Dans le tumulte de chaque rentrée scolaire, les discussions fusent sur les tenues appropriées à adopter en classe. Mais, derrière ces débats, se cachent des enjeux bien plus vastes que de simples choix vestimentaires. Jacqueline Raspail, forte de son expérience en tant qu'ancienne professeure de français, nous offre une perspective unique et éclairée sur ces questions. Dans cette interview, elle partage ses convictions, ses souvenirs et surtout, sa vision de l'équilibre délicat entre liberté d'expression et respect des codes éducatifs.



L'interdiction de l'abaya par notre ministre de l’Éducation fait actuellement débat. En tant qu'ancienne professeure, quelle est votre position à ce sujet ?

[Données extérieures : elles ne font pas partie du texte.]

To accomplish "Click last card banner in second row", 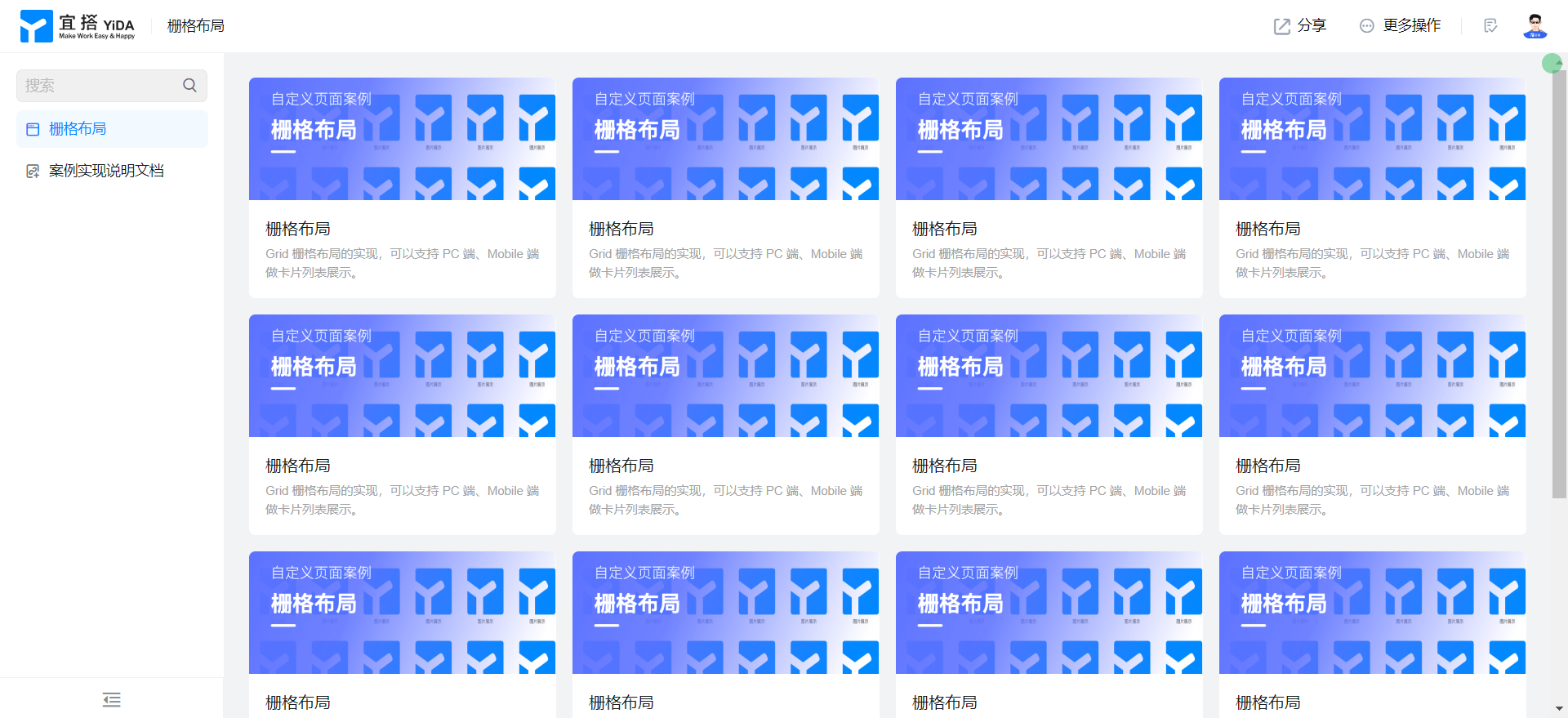I will coord(1372,376).
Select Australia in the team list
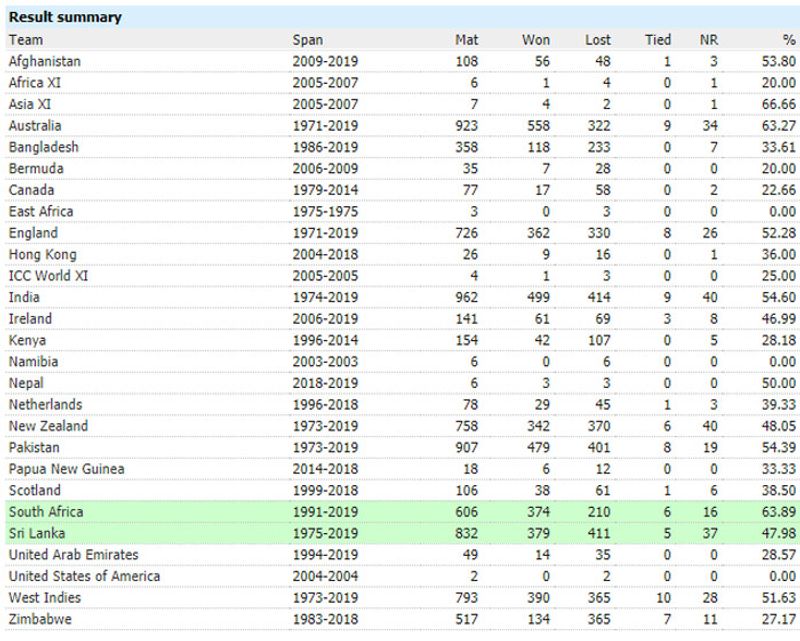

A propos de l’interdiction de l’abaya en cette rentrée scolaire 2023,
Je pense que cette initiative est courageuse et nécessaire. Monsieur le Ministre a fort bien défini la notion de laïcité. Quand on rentre dans une classe on ne doit voir aucun signe d’appartenance religieuse, sociale ou culturelle.
Certains pensent que c’est « une réformette » qui détourne l’attention des vrais problèmes de l’école. Il fallait bien commencer à prendre une décision, un petit pas qui progressivement je pense, nous amènera vers le choix de l’uniforme.

Certains pays imposent l'uniforme scolaire. Quelle est votre positionnement sur les avantages et inconvénients d'une telle démarche ?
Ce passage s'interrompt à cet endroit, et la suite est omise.